Mais le 18 octobre 2020, après avoir échoué sur tous les registres, il annonçait sa candidature pour un troisième mandat et se faisait proclamer président le 7 novembre au milieu de tensions et d'émeutes qui allaient faire des dizaines de morts. Pas les premiers. Les onze années de pouvoir de cet homme que l'on dit obstiné, cassant, arrogant, colérique et volontiers violent, aura été émaillé de nombreux morts, de tortures et d'exactions en tout genre.

Alpha Condé aura, par ailleurs, aggravé le scandale géologique de ce pays pourvu de richesses minières et hydrologiques considérables, mais dont la moitié de la population vit avec moins d'un euro par jour...

S'accrochant au pouvoir en dehors de tout bon sens, Alpha Condé en était arrivé à ne voir son pouvoir qu'à travers le prisme de ses illusions. Il est bien connu qu'à travers les fenêtres des tours d'ivoire, l'on ne voit qu'un monde déformé. Le tyran guinéen, ivre d'échecs jusqu'à la fatuité, se sera habitué à ces déformations jusqu'à ce qu'hier matin, des rafales de kalachnikovs le ramènent à la réalité.
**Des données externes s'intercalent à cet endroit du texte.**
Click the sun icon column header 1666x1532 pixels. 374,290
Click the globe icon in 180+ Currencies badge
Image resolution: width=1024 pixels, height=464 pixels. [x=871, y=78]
Et l'on attribue les raisons de ce coup de force aux conséquences de la mise à l'écart du commandant des forces spéciales qui n'était nul autre que le nouvel homme fort autoproclamé du pays. Mais cette mise à l'écart n'est que l'épiphénomène d'une situation de ras-le-bol ; le déclic militaire d'un contexte politique tendu qui confinait à l'impasse.

Il fallait en sortir. Les condamnations qui fusent, depuis hier, de toutes les institutions internationales et qui en appellent à une libération immédiate du président Condé, font cependant, hormis la CEDEAO qui n'inspire plus ni respect ni crédibilité, l'économie d'un appel au "retour à l'ordre constitutionnel " comme elles le firent pour Ibrahim Babacar Keita (moins antipathique) au Mali, il y a quelques mois. Ce n'est pas anodin. Même la communauté internationale avait fini par se lasser de ce bouffon obtus et sanglant qui incarnait l'antithèse du modèle démocratique auquel aspire une Afrique intégrée aux paradigmes de gouvernance moderne et ouverte.

Les scènes de liesse qui ont suivi la chute de Condé sont révélatrices de la satisfaction générale qu'elle procure. Ce n'était pas le schéma idéal de libération de ce pays, car il conforte l'idée d'une Afrique toujours malade ; il souligne la vérité d'un pays qui a encore du chemin à faire pour s'affranchir d'un destin douloureux.

Mais il met un terme à l'opprobre que ce pouvoir ubuesque jetait sur tout un peuple et ce n'est pas le moindre de ses mérites.